Celine’s unpublished texts soon in bookstores? At the beginning of August, several thousand of the writer’s pages resurfaced after having disappeared for nearly 75 years. Friday, August 13, the publisher Gallimard said he was ready to be “the exclusive publisher”, against the backdrop of a legal fight between the beneficiaries and the one who secretly held the precious unpublished items.

While many thought them lost forever, some 6,000 sheets were recovered at the end of July by the beneficiaries of Louis-Ferdinand Céline, who died in 1961 and of his widow, Lucette Destouches, who died in 2019: Me François Gibault, 89 years old, penalist and writer close to “Madame Céline” and Véronique Robert-Chovin, 69, who was her dance student.

“This is an exceptional and unprecedented discovery”, explains to AFP Émile Brami, bookseller and biographer of Céline. “Céline has repeatedly said that these manuscripts had been stolen. This discovery proves that he was telling the truth”

“Lucette (Destouches) thought that texts would come out after her death,” recalls Véronique Robert-Chovin. “But we didn’t think it would come out so brutally and in such an incredible way.”

The existence of these documents was made public last week by Le Monde. They had been kept for 15 years by Jean-Pierre Thibaudat (a pen name), dramatic critic and former journalist for Liberation, who claims to have seen them given by one of his readers, whose identity he did not reveal. .

“Céline attached such importance to these manuscripts”, recalls the historical editor of the writer, Antoine Gallimard, to AFP, that “Gallimard must play the role which has always been his since 1951: the exclusive editor of his literary work. “

Unpublished texts, an alternative version of “Death on credit”

What do these documents contain?
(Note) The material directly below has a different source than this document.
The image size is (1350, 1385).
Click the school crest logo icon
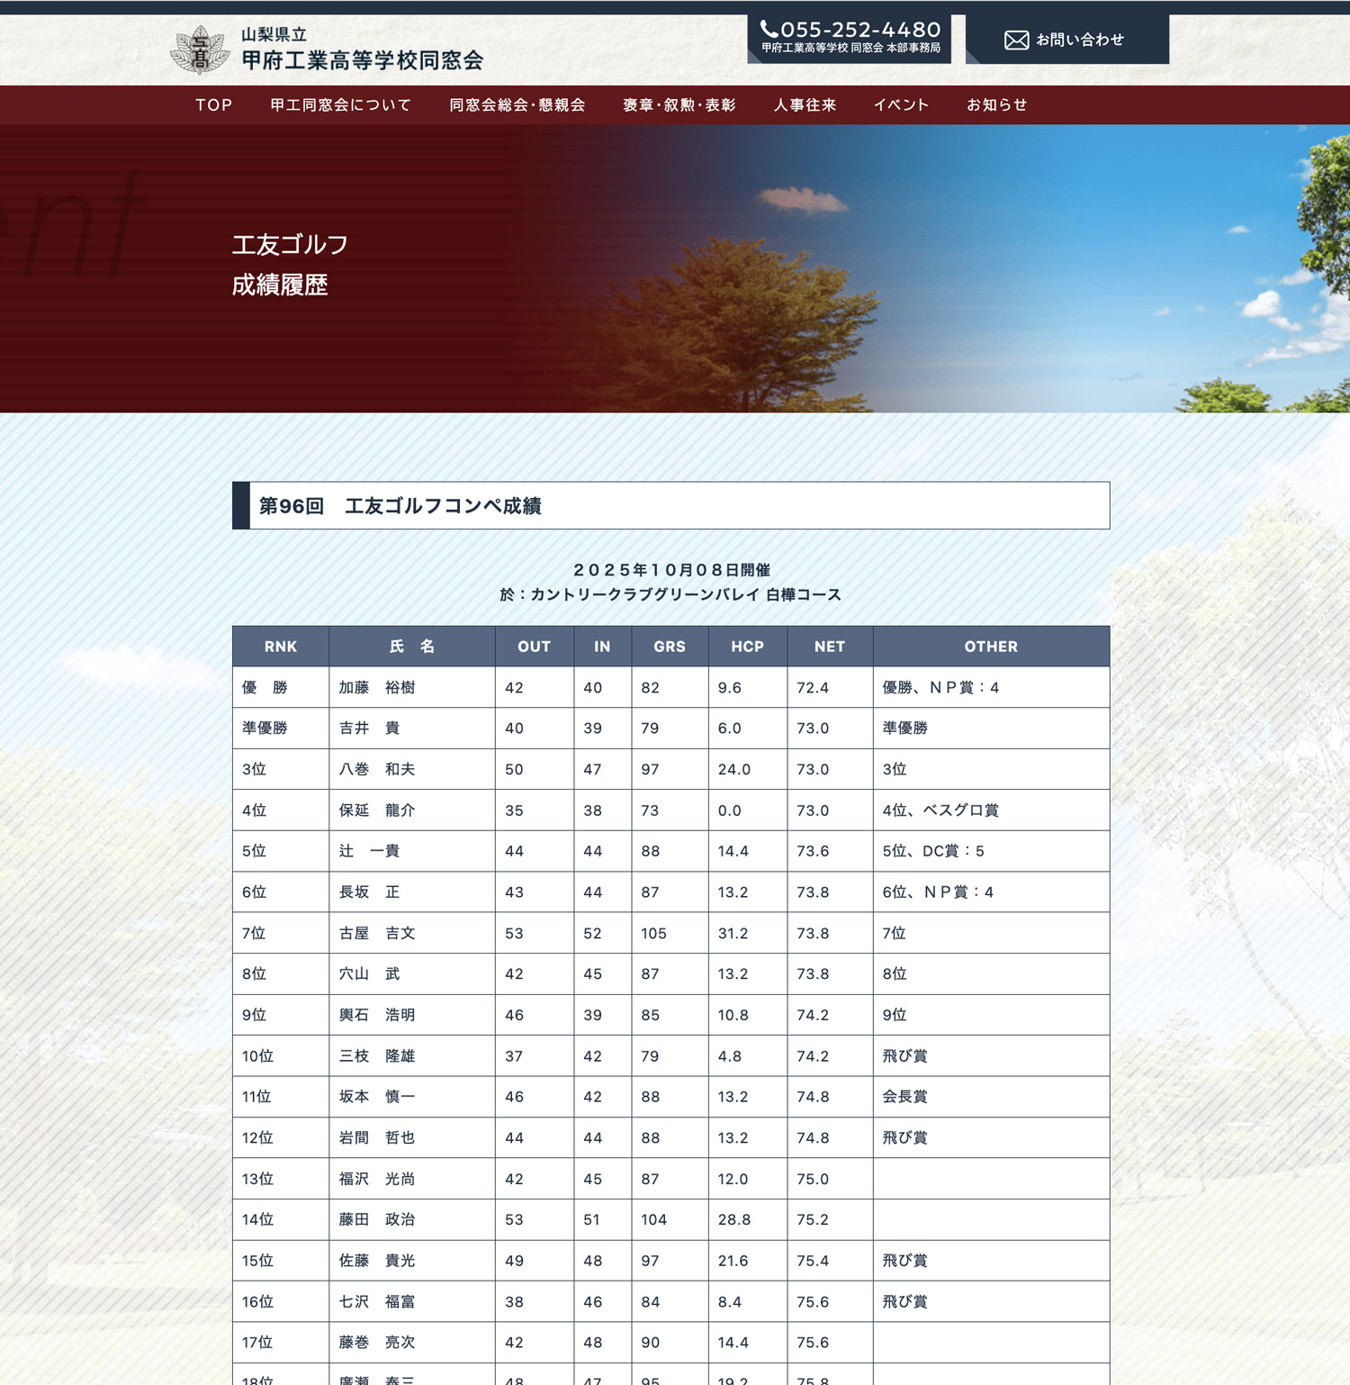[199, 50]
Besides a legend of medieval inspiration, “The will of King Krogold”, there are hundreds of leaves of two unpublished texts, one on World War I and the other on Celine’s London period, explain the few people to have seen the manuscripts.

Above all, they contain “the missing link” of “Casse-Pipe”, Céline’s unfinished work, says Émile Brami. “He restores the original composition of the work, between ‘Death on credit’ and ‘Voyages au bout de la nui'”, adds David Alliot, editor and Celine expert.
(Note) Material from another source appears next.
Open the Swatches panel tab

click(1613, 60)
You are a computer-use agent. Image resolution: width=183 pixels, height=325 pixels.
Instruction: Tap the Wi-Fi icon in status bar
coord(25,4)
Also among the leaves are an unpublished letter from the collaborating poet Robert Brasillach to Céline and documents used by the writer for his anti-Semitic pamphlets.

A complete alternate version of “Death on Credit”, one of Céline’s main novels, is intended by the beneficiaries to be donated to the BNF which, in 2001, had acquired the first draft of “Voyage au bout de the night”.

The manuscripts require “a work of research and analysis to establish a critical apparatus as rigorous as possible”, recommend the two specialists.

“Publishing is also a matter of patience. The work must be carried out in a very scrupulous manner”, abounds Antoine Gallimard, who recalls the “priority given” to his publishing house “for the publication of all unpublished writings to come. “of the author by his widow.

Investigation for “concealment of theft”

“My moral and intellectual dilemma is knowing which text to publish and in what form,” François Gibault told AFP. “Whereas Céline had not done it during her lifetime, even before having them stolen”.

The documents, stolen at the Liberation of Paris when the anti-Semitic writer and his wife had gone into exile, had an uncertain course before reaching the hands of Jean-Pierre Thibaudat, who handed over all the manuscripts to the Central Office for Combating Trafficking in Cultural Goods (OCBC) where he was called.

An investigation for “concealment of theft” was opened on February 17 by the Paris prosecutor after a complaint lodged by the beneficiaries, the prosecutor told AFP. The investigations were then entrusted to the OCBC.

Antoine Gallimard said for his part “very reassured” that the rights holders have recovered the manuscripts: “It is a real guarantee, as much for the conservation as for the publication and the development of the manuscripts”.

The Gallimard house stands ready “insofar as the author’s beneficiaries have informed us of their agreement”, specifies Antoine Gallimard. Me Gibault considers as for him “natural” to meet “the historical editor” of Céline first, possibly at the beginning of September.